_To do_
Without changing a single word, set down all of the records.

_Study material_
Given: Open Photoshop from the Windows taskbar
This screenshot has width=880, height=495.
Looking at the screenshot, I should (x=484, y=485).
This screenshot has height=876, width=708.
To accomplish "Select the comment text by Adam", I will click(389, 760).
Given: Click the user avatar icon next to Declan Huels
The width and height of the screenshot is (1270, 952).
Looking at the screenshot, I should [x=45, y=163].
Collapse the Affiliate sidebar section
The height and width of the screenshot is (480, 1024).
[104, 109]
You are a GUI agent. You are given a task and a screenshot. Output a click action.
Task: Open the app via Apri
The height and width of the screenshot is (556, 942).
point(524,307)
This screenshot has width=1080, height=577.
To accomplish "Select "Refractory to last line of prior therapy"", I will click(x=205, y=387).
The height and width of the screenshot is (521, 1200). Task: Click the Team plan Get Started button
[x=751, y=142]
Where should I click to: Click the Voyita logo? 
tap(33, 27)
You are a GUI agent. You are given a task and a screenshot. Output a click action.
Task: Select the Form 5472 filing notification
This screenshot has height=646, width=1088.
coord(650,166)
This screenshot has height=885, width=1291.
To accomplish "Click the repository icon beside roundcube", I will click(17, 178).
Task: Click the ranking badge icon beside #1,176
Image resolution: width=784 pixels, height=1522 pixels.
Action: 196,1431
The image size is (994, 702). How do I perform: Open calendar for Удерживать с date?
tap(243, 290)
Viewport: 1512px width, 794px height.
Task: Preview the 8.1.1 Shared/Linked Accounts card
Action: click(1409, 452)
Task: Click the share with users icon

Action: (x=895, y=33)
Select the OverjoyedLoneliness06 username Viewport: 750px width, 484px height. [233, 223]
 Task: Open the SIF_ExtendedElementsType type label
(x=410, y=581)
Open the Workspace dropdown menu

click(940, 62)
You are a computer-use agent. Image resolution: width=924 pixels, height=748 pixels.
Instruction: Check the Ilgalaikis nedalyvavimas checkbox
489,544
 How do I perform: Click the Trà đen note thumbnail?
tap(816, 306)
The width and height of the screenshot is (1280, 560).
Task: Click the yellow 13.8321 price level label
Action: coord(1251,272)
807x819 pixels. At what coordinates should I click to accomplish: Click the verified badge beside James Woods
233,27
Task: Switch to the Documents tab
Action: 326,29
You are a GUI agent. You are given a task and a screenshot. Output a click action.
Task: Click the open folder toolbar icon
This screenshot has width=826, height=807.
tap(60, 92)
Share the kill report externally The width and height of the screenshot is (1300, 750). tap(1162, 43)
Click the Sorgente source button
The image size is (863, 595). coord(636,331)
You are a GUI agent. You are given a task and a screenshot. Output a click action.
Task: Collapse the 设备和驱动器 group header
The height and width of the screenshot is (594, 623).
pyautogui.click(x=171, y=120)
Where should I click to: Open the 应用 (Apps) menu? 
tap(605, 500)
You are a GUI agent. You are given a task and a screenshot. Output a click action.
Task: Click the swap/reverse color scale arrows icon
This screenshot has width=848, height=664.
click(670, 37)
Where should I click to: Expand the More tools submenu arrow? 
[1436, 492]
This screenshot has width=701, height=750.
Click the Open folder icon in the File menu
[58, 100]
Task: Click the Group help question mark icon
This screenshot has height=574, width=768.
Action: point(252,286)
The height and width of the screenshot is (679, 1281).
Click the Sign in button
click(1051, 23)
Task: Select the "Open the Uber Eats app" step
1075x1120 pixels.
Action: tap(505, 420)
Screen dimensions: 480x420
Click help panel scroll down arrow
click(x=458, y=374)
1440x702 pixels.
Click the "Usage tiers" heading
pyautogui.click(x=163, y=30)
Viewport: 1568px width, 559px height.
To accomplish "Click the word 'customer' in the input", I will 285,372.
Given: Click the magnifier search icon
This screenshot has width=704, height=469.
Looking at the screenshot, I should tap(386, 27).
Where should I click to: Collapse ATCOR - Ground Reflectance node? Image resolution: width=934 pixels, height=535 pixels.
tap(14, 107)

_Output below_
Given: Open Photoshop from the Windows taskbar
This screenshot has width=880, height=495.
Looking at the screenshot, I should (x=484, y=485).
This screenshot has height=876, width=708.
To accomplish "Select the comment text by Adam", I will click(389, 760).
Given: Click the user avatar icon next to Declan Huels
The width and height of the screenshot is (1270, 952).
Looking at the screenshot, I should [x=45, y=163].
Collapse the Affiliate sidebar section
The height and width of the screenshot is (480, 1024).
[104, 109]
You are a GUI agent. You are given a task and a screenshot. Output a click action.
Task: Open the app via Apri
The height and width of the screenshot is (556, 942).
point(524,307)
This screenshot has width=1080, height=577.
To accomplish "Select "Refractory to last line of prior therapy"", I will click(x=205, y=387).
The height and width of the screenshot is (521, 1200). Task: Click the Team plan Get Started button
[x=751, y=142]
Where should I click to: Click the Voyita logo? 
tap(33, 27)
You are a GUI agent. You are given a task and a screenshot. Output a click action.
Task: Select the Form 5472 filing notification
This screenshot has height=646, width=1088.
coord(650,166)
This screenshot has height=885, width=1291.
To accomplish "Click the repository icon beside roundcube", I will click(17, 178).
Task: Click the ranking badge icon beside #1,176
Image resolution: width=784 pixels, height=1522 pixels.
Action: 196,1431
The image size is (994, 702). How do I perform: Open calendar for Удерживать с date?
tap(243, 290)
Viewport: 1512px width, 794px height.
Task: Preview the 8.1.1 Shared/Linked Accounts card
Action: click(1409, 452)
Task: Click the share with users icon

Action: (x=895, y=33)
Select the OverjoyedLoneliness06 username Viewport: 750px width, 484px height. [233, 223]
 Task: Open the SIF_ExtendedElementsType type label
(x=410, y=581)
Open the Workspace dropdown menu

click(940, 62)
You are a computer-use agent. Image resolution: width=924 pixels, height=748 pixels.
Instruction: Check the Ilgalaikis nedalyvavimas checkbox
489,544
 How do I perform: Click the Trà đen note thumbnail?
tap(816, 306)
The width and height of the screenshot is (1280, 560).
Task: Click the yellow 13.8321 price level label
Action: coord(1251,272)
807x819 pixels. At what coordinates should I click to accomplish: Click the verified badge beside James Woods
233,27
Task: Switch to the Documents tab
Action: 326,29
You are a GUI agent. You are given a task and a screenshot. Output a click action.
Task: Click the open folder toolbar icon
This screenshot has width=826, height=807.
tap(60, 92)
Share the kill report externally The width and height of the screenshot is (1300, 750). tap(1162, 43)
Click the Sorgente source button
The image size is (863, 595). coord(636,331)
You are a GUI agent. You are given a task and a screenshot. Output a click action.
Task: Collapse the 设备和驱动器 group header
The height and width of the screenshot is (594, 623).
pyautogui.click(x=171, y=120)
Where should I click to: Open the 应用 (Apps) menu? 
tap(605, 500)
You are a GUI agent. You are given a task and a screenshot. Output a click action.
Task: Click the swap/reverse color scale arrows icon
This screenshot has width=848, height=664.
click(670, 37)
Where should I click to: Expand the More tools submenu arrow? 
[1436, 492]
This screenshot has width=701, height=750.
Click the Open folder icon in the File menu
[58, 100]
Task: Click the Group help question mark icon
This screenshot has height=574, width=768.
Action: point(252,286)
The height and width of the screenshot is (679, 1281).
Click the Sign in button
click(1051, 23)
Task: Select the "Open the Uber Eats app" step
1075x1120 pixels.
Action: tap(505, 420)
Screen dimensions: 480x420
Click help panel scroll down arrow
click(x=458, y=374)
1440x702 pixels.
Click the "Usage tiers" heading
pyautogui.click(x=163, y=30)
Viewport: 1568px width, 559px height.
To accomplish "Click the word 'customer' in the input", I will 285,372.
Given: Click the magnifier search icon
This screenshot has width=704, height=469.
Looking at the screenshot, I should tap(386, 27).
Where should I click to: Collapse ATCOR - Ground Reflectance node? Image resolution: width=934 pixels, height=535 pixels.
tap(14, 107)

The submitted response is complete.